**AVAILABLE RECORDS:**

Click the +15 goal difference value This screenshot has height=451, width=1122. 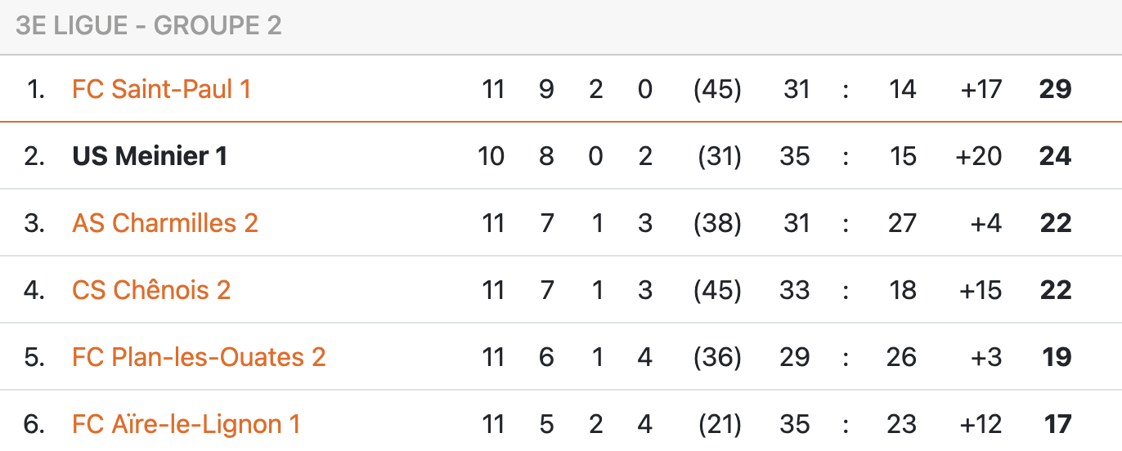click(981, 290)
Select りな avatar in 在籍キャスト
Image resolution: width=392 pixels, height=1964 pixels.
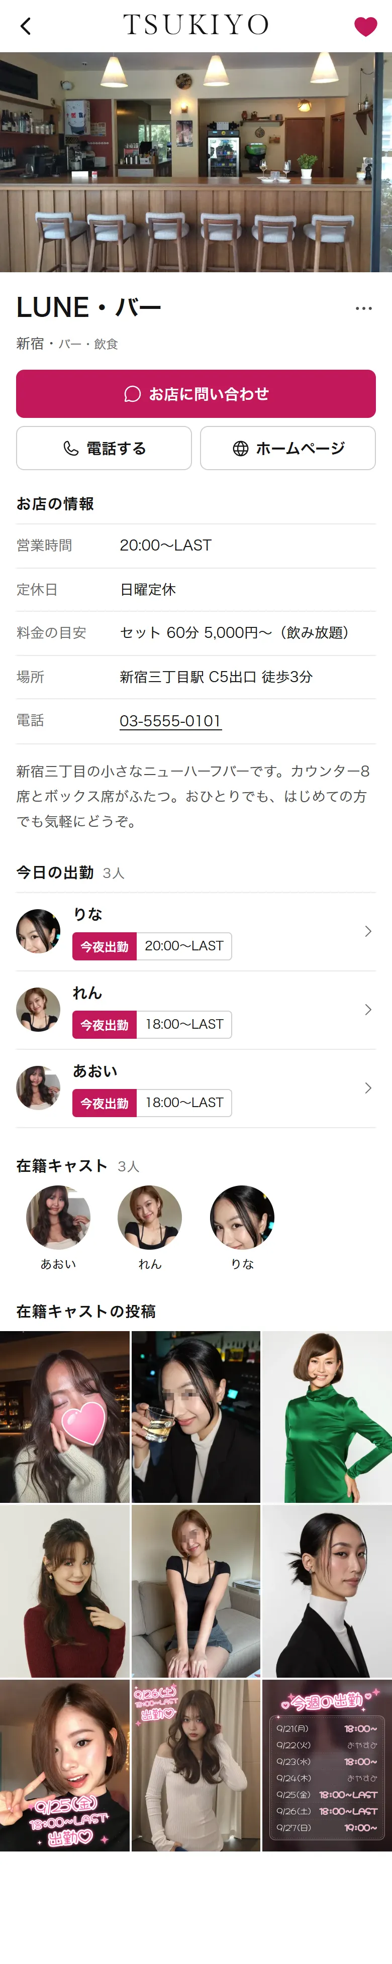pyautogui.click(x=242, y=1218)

* * *

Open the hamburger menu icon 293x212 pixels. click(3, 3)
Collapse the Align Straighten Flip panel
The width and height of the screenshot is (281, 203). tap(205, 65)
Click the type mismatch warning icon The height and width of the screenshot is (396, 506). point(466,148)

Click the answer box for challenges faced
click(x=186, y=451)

...

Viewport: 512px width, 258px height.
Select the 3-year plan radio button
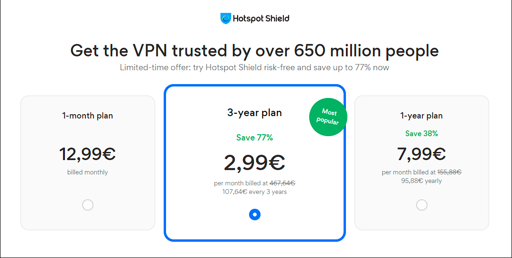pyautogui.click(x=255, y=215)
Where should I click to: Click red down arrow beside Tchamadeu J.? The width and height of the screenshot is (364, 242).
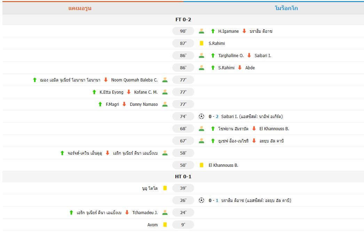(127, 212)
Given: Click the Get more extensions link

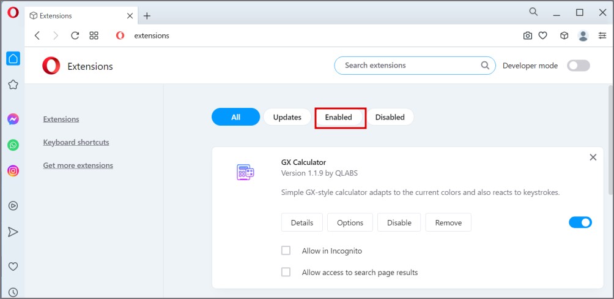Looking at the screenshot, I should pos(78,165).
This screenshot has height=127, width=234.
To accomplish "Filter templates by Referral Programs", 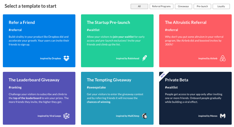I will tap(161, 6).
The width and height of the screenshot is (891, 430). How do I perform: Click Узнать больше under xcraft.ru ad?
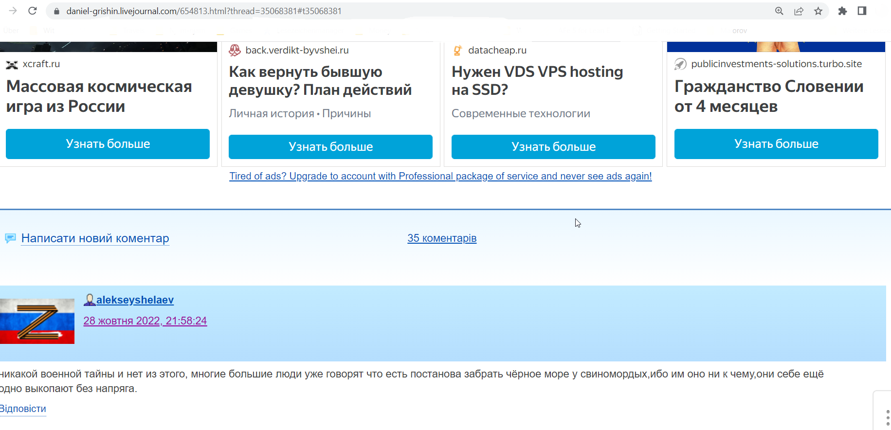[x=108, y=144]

**WHAT IS REQUIRED:** Only the number of lines in the data that hold "icon" should be stated.

**SOLUTION TO THE EXERCISE:** 2